For the Vietnamese hurricane evacuees, faith-based institutions offered an attractive alternative to the mega-shelters. In Houston, a convent of about 50 Vietnamese Dominican nuns opened their doors to displaced New Orleanians, even though the nuns barely make ends meet themselves. And elsewhere in the city, other Vietnamese churches and temples were also filling up with evacuees.

In Biloxi, Miss., also hard-hit by Katrina, some local Vietnamese chose to sleep on the stone patio of their storm-damaged Buddhist temple rather than at a junior high school offering emergency shelter a few blocks away. Meanwhile, several other Biloxi families, whose homes were uninhabitable, accepted the relocation offer of a Vietnamese priest from Lawrence, Kan.
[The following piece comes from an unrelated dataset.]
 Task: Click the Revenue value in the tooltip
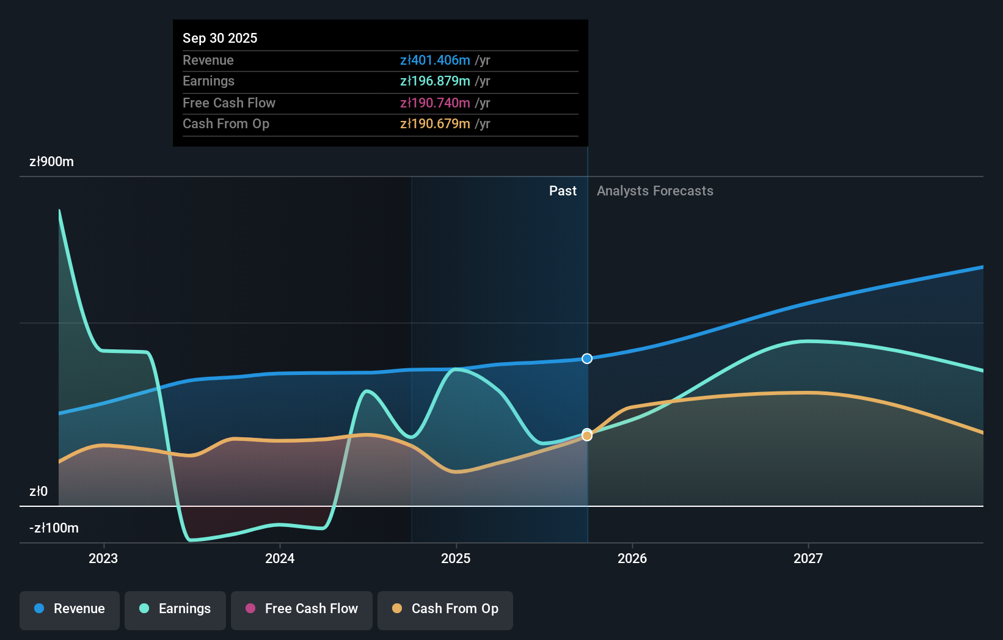tap(435, 60)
The fact that so much aid has come from the religious community is testament to the central role it plays in daily Vietnamese American life, experts say. About 50 percent of U.S. Vietnamese are Buddhist and 30 percent Catholic, says Dr. Hien Duc Do, associate professor in sociology at San Jose State University, who has studied how religion impacts immigrants.

The church and temple not only serve as places of worship, but are centers of cultural festivities such as celebrations of New Year, or Tet. Pews overflow at Vietnamese-speaking religious services in San Jose, where approximately one in 12 residents is Vietnamese. For the elderly, they are a way of reconnecting with their mother tongue. For the U.S.-born younger generation, religious institutions offer Vietnamese language classes before or after the worship services. For Vietnamese of all ages, the temple and church are all-in-one outlets for socializing, relaxation and professional networking. In that respect, they are similar to Black churches, Do says. Jennifer Nguyen, a 22-year-old graduate student at the University of Massachusetts-Boston, says her church gave her a strong sense of ethnic identity while growing up in Silver Spring, Md.

The next stage in the lives of the Gulf Coast Vietnamese plays out amid much uncertainty. Hurricanes Katrina and Rita destroyed boats and left the waters an ecological mess. Before the storms, escalating fuel prices as well as competition from shrimp farms overseas — including Vietnam, ironically — were putting serious pressure on independent fisherman and shrimpers of all ethnicities.

“I empathize with my people,” says Do, himself a refugee in 1975. “I’m saddened that so many of them have been swept into the background. The issue over the hurricane victims isn’t a Black/White one. Others are caught in the web.”